La version originale de ce livre était parfaitement connue de René Gué-non et constituait sans doute, à en juger par sa correspondance, la principale source sur laquelle il s'appuyait pour affirmer l'origine hyperboréenne et polaire de la "Tradition primordiale". Ce fait est d'ailleurs confirmé par une réponse à un article de Paul Le Cour, animateur de la revue Atlantis, publiée dans Le Voille d'Isis d'octobre 19295: « ...Ce n'est nullement "malgré notre hindouisme" (M. Le Cour, en employant ce mot, ne croit probablement pas dire si juste) mais, au contraire, à cause de celui-ci que nous considérons l'origine des traditions comme nordique, et même plus exactement comme polaire, puisque cela est expressément affirmé dans le Véda, aussi bien que dans d'autres livres sacrés. » A cet endroit, René Guenon signalait en note le présent ouvrage de Tilak, qu'il qualifiait de "remarquable", mais « qui semble malheureusement être resté complètement inconnu en Europe, sans doute parce que son auteur était un Hindou non occidentalisé. »

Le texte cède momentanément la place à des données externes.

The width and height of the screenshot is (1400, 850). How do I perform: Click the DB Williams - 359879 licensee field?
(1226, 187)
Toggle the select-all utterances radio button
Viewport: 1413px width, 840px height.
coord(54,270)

Cette appréciation est en effet parfaitement juste et justifiée, puisque B.G. Tilak a joué un rôle de tout premier plan pour protéger son peuple de l'acculturation occidentale et qu'il fut le principal catalyseur de la lutte pour l'indépendance avant Gandhi. De ces deux raisons pour le passer sous silence, la première a été beaucoup plus déterminante. A la différence de Gandhi, B.G. Tilak n'allait pas chercher ses références en dehors de la tradition à laquelle il appartenait. Il était d'ailleurs reconnu comme le représentant incontesté de l'orthodoxie hindoue au sein du parti du Congrès qu'il avait contribué à transformer, du club politique favorable aux Anglais qu'il était à l'origine, en un instrument de combat contre la puissance coloniale. C'est lui qui, le premier, lança l'idée du swaraj, ainsi que de nombreuses formes d'action reprises par son successeur: boycottage du service du gouvernement, refus de payer l'impôt, jeûnes, swadeshi (achat de produits indiens), etc.; il admettait cependant la révolte armée. Principal animateur du parti du Congrès avant que Gandhi n'entre en scène, il mourut le 1" août 1920, le jour où Gandhi lança son premier Satyagraha (opération non violente) qui se solda d'ailleurs par un échec (connu sous le nom de "massacre d'Amritsar").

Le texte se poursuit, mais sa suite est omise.